Distributed training of course-v4 notebooks now possible

Dear all,

I’m happy to announce the release of mpify, a library that makes multiprocessing experiments, multi-GPUs, and Jupyter to play nice together on a single host.

The immediate application is, now it is possible to train fastai2’s course-v4 examples (most of them) in distributed-data-parallel mode, using multiple GPUs, within Jupyter itself. E.g.

From this:

01_intro_train_cnn_orig

To this:

In my previous attempt Ddip for fastai v1, I used a much bigger hammer of ipyparallel. It maintains a persistent pool — cumbersome + lot of state maintenance — and yet the Jupyter shell couldn’t get back the trained Learner object after a DDP training loop.

Second time around, thanks to the wonderful multiprocess package (a fork of the standard Python multiprocessing), I’ve designed mpify to be a general purpose, one-time, multiprocess function execution launcher, in which the Jupyter shell process can participate and get back the result (or results from all processes). No state maintenance, starts from a clean slate every time.

User can provide a custom context manager to set up the execution environment. Enabling distributed training of PyTorch/fastai2 in Jupyter is the first application of that.

What about fastai v1?

Unfortunately I don’t have immediate plan to back port this to support fastai v1, in light of the push to shift to v2. But for those who wanna try, I am happy to advise, it’s probably only needs a custom context manager.

Feel free to give it a spin. Thanks.

17 Likes

Exciting stuff. However, this code will not work for me when trying to run within WSL2. It highly unlikely that it is your code, but rather a limitation of the whole GPU on WSL2 still being in its infancy.
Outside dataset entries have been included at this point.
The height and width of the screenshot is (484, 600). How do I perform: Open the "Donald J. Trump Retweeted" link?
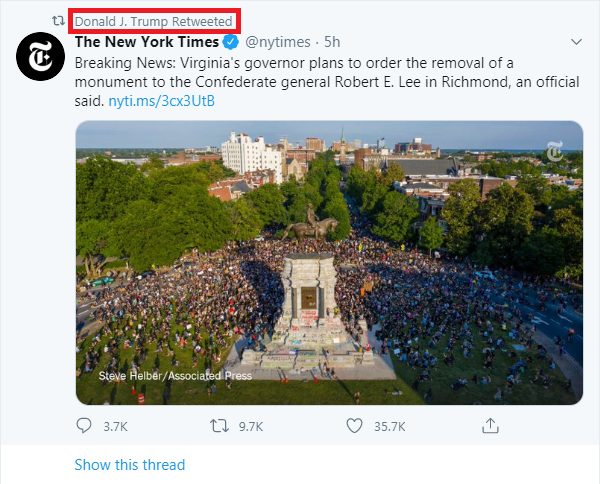(154, 21)
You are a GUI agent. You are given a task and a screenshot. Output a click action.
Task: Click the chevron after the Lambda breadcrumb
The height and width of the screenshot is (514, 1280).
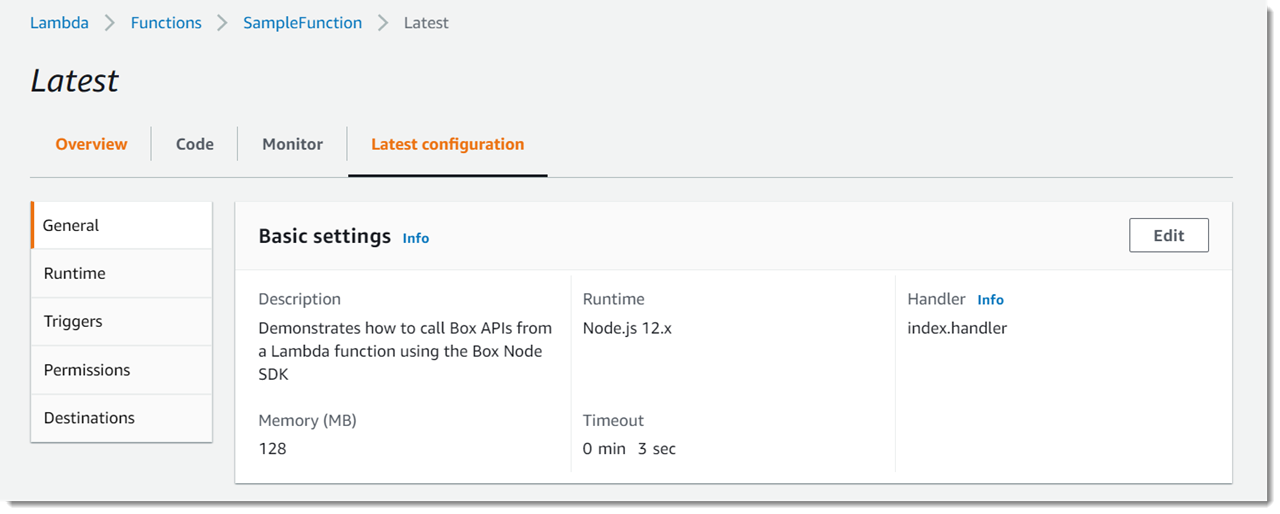(x=110, y=22)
I can get your code to run with ngpus = 1, but I get an error which references NCCL when ngpus = 2.

RuntimeError: NCCL error in: /pytorch/torch/lib/c10d/ProcessGroupNCCL.cpp:514, unhandled system error, NCCL version 2.4.8

AttributeError: 'Sequential' object has no attribute 'module'

In the next iteration of the WSL2 kernel or when drivers are updated, I will try again. Until then, keep up the good work.

Sorry I should have mentioned the environment I developed this and tested it with is Linux/Ubuntu. I do not have a WSL2 environment to test this with.
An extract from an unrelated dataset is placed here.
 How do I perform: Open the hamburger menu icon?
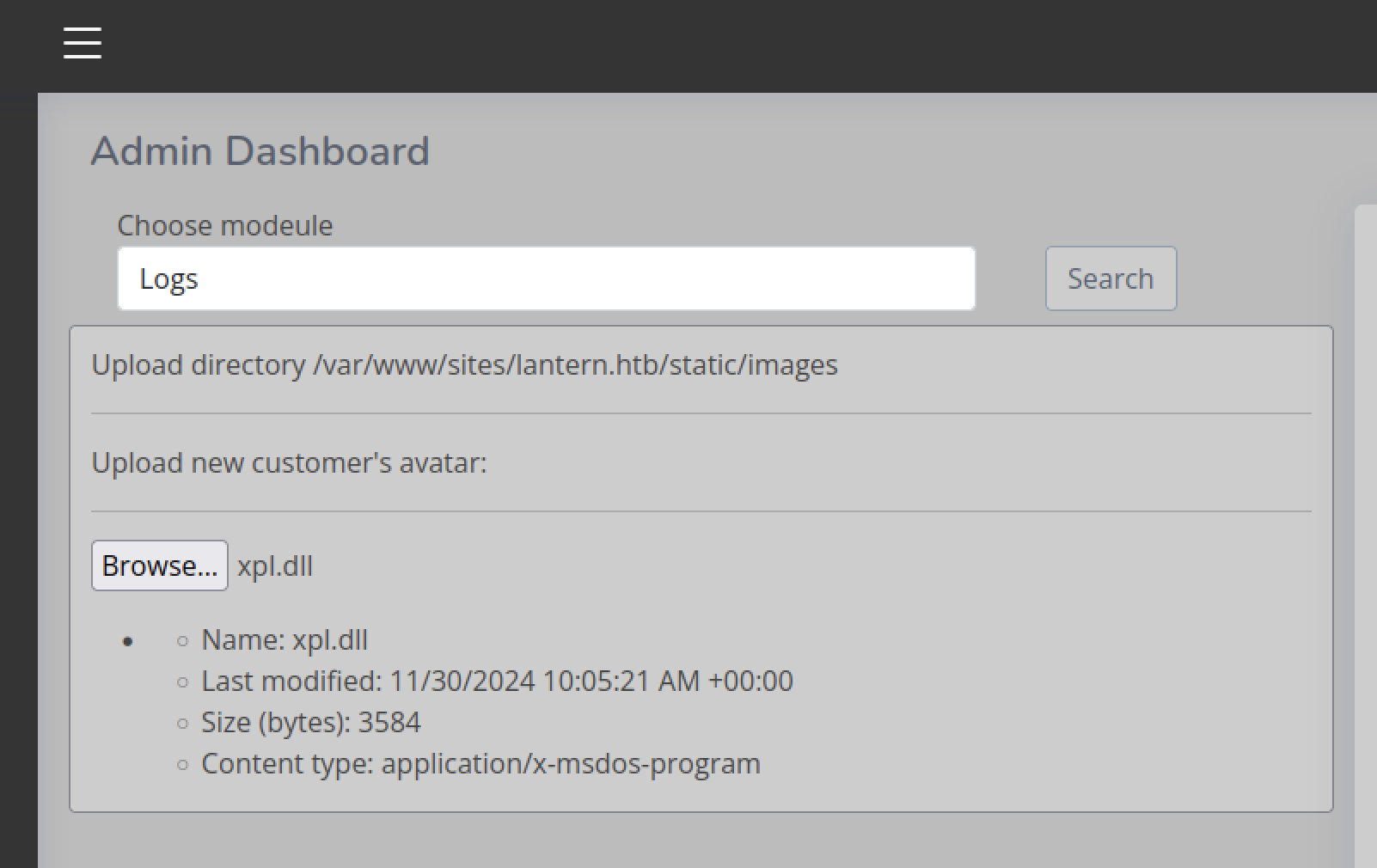(83, 43)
The error you are getting doesn’t look like a GPU ot CUDA specific thing. It seems to be more related to python objects not being serialized over properly.
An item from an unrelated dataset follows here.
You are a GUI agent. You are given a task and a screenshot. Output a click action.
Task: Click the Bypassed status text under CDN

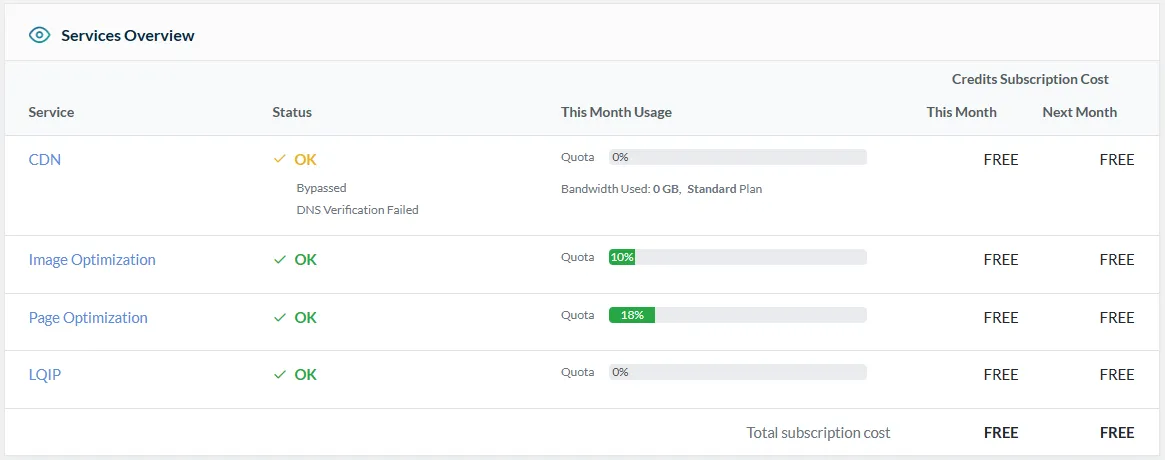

Either the “multiprocess” library just doesn’t work on wsl2 yet, or some modules or variable isn’t included in the imports=/need= list.

Which example did you run to trigger this? Or could u point me at the code ? Thanks!

Better yet, could you be so kind to raise this as a new issue on in the mpify repo ? If you do, please include pointer to the source code, and part of the Jupyter server log when this happened (if u can disclose)? Thank you very much for the input.